This is a summary of a detailed analysis that is available here.
Helicases are motor proteins that separate double helices through the hydrolysis of ATP analogues (Fairman-Williams et al., Current Opinion in Structural Biology, 2010). They constitute one of the largest enzyme groups, as multiple varieties of helicases are present in all forms of cellular life (Chamieh et al., Gene, 2016). Helicase activity is required for RNA and DNA metabolism, consequently, malfunction or dysregulation within the enzyme can induce a variety of diseases such as genomic syndromes, premature ageing, and cancer (Patel and Donmez, Journal of Biological Chemistry, 2006).
Since, helicases play a critical role in many biological processes within virtually all cellular life, they are prime targets for drug discovery and development. The main objective is to discover potent and specific helicase inhibitors that can lead to the development of drugs and therapeutics targeting infectious pathogens or cancer cells.
I have decided to analyze the helicase domain, the only domain present in all helicases, as a potential target for drug discovery (Young and Karbstein, Methods in Enzymology, 2012). However, the binding pockets and the structural diversity within this domain has not been analyzed. Therefore, as a first step, I begin with creating a multiple sequence alignment to determine structural similarities and differences between human and four viral families with pandemic potential. From this multiple sequence alignment, I constructed a phylogenetic tree to gain insights into the function, structure, and evolution of the helicase domain (Figure 1).
Figure 1. A phylogenetic tree representation of the human and viral helicases. The branches on the phylogenetic tree represent the genetic transmission from one generation to the other. The length of the branches indicate genetic change, i.e. the longer the branch, the more divergence or genetic change has occurred. The different colours highlighting the helicases represent their helicase superfamily, while the colours surrounding the tree indicate which species or viral family the helicase originates from.

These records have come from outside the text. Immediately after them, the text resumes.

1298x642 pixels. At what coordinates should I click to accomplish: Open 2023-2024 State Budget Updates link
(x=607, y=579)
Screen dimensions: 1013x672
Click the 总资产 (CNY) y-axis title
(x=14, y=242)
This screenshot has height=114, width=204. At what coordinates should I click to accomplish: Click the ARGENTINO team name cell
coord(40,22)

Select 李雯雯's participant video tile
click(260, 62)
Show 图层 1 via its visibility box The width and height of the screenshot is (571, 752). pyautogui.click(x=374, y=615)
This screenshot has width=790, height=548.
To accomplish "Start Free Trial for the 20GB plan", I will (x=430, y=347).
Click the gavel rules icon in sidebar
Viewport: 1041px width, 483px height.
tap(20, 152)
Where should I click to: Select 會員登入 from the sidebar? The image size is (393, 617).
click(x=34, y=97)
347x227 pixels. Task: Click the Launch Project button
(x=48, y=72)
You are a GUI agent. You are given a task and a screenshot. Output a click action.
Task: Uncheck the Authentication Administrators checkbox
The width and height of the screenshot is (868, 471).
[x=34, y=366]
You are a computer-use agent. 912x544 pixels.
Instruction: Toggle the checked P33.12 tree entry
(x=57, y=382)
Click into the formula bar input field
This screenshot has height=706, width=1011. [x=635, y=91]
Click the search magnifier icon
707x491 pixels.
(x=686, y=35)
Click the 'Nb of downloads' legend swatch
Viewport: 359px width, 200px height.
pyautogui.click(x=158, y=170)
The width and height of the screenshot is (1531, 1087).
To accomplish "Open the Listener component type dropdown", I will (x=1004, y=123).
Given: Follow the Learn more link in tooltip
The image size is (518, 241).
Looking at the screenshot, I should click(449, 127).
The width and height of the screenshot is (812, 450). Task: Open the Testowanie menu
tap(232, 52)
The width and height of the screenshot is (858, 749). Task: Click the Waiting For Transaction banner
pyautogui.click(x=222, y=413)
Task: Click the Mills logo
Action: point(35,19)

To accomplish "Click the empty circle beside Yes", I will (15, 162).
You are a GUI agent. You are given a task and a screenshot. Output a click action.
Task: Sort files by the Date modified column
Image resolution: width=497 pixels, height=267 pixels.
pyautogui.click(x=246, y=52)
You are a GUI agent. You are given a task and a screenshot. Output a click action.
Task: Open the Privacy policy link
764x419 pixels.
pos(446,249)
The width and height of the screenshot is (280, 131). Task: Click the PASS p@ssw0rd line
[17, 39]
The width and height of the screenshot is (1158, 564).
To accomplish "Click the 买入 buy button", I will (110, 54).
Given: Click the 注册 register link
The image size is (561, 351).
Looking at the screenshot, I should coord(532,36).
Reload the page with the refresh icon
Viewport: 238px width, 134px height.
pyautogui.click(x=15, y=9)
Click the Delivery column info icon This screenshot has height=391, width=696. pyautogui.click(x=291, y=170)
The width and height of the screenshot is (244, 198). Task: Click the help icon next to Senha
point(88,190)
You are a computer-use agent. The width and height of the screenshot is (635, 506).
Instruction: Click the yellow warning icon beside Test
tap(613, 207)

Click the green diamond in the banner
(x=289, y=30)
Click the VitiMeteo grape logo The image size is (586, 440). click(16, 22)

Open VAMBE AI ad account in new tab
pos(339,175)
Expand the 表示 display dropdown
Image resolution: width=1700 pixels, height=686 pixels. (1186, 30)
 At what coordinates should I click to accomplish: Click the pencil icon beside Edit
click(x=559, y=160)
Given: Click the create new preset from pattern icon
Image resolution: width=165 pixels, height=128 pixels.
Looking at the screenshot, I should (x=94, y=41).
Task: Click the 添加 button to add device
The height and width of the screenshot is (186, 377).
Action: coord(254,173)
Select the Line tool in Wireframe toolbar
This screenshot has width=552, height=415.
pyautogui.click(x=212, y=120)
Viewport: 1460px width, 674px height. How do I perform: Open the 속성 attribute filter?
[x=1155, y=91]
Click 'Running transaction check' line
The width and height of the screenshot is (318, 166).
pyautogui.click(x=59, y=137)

Beautiful work. From your sequence alignment, it appears that the human Upf1-like SF1 helicases are the closest to the viral SF1 helicases. Certainly much closer than any of the SF2 family helicases. Are there any known small molecule inhibitors of Upf1-like helicases?
Hi Tim,
Unfortunately, there does not seem to be any inhibitors of human Upf1-like helicases.
I agree, this figure is great. Out of curiosity, where would the DNA helicase of the Human Herpes Virus would fit into this tree?
Hi Holli-Joi,
I found that HSV (PDB ID P10189) is quite different from the other SF1 helicases. Here is the tree I’ve created with HSV highlighted: https://drive.google.com/file/d/1A4rAOpgbgGueQhyL4H_0ph-YHoEmYn1P/view?usp=share_link
Interesting. Thanks so much for looking into this!